> [What is required]:
Repeat, word for word, every line from the line holding "WordPress.org (94, 992)" through the final line of the entries below. Skip all pictures.

Pixel coordinate grounding data:
[Start of Attachment]

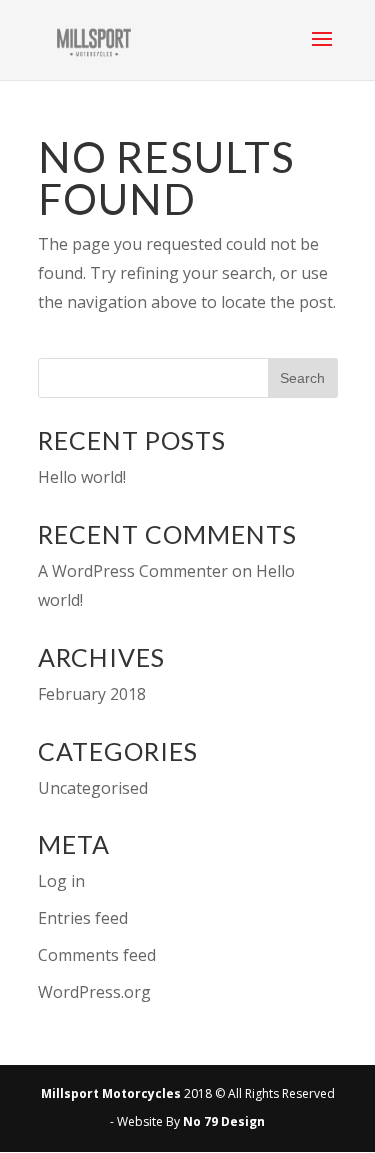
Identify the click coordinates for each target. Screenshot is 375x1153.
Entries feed (83, 918)
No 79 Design (224, 1121)
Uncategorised (93, 788)
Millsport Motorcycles (111, 1093)
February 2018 (92, 694)
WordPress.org (94, 992)
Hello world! (82, 477)
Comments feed (97, 955)
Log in (61, 881)
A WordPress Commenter (133, 571)
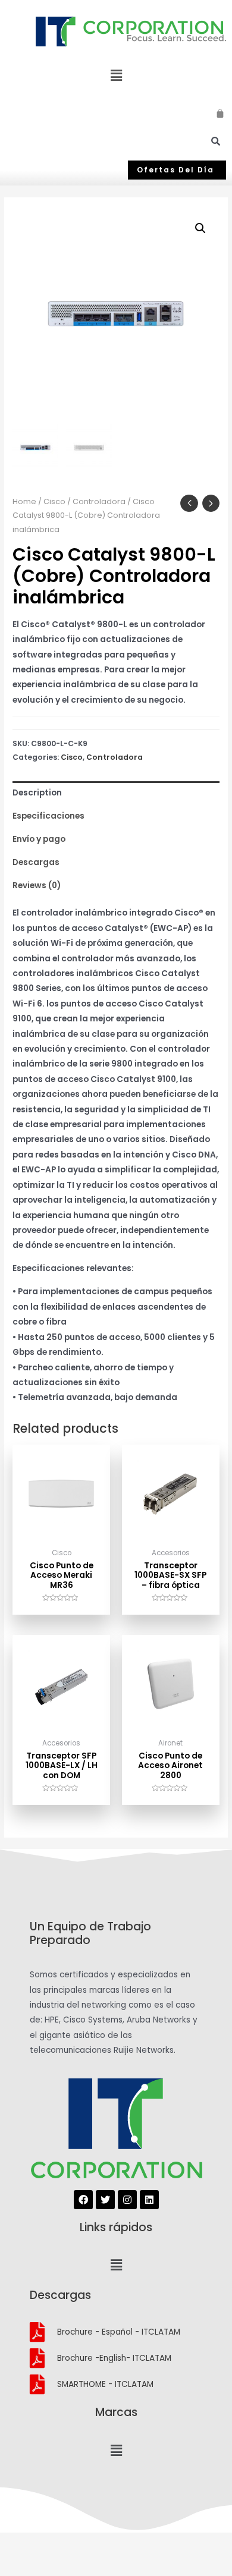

[End of Attachment]

> [Exercise solution]:
WordPress.org (94, 992)
Hello world! (82, 477)
Comments feed (97, 955)
Log in (61, 881)
A WordPress Commenter (133, 571)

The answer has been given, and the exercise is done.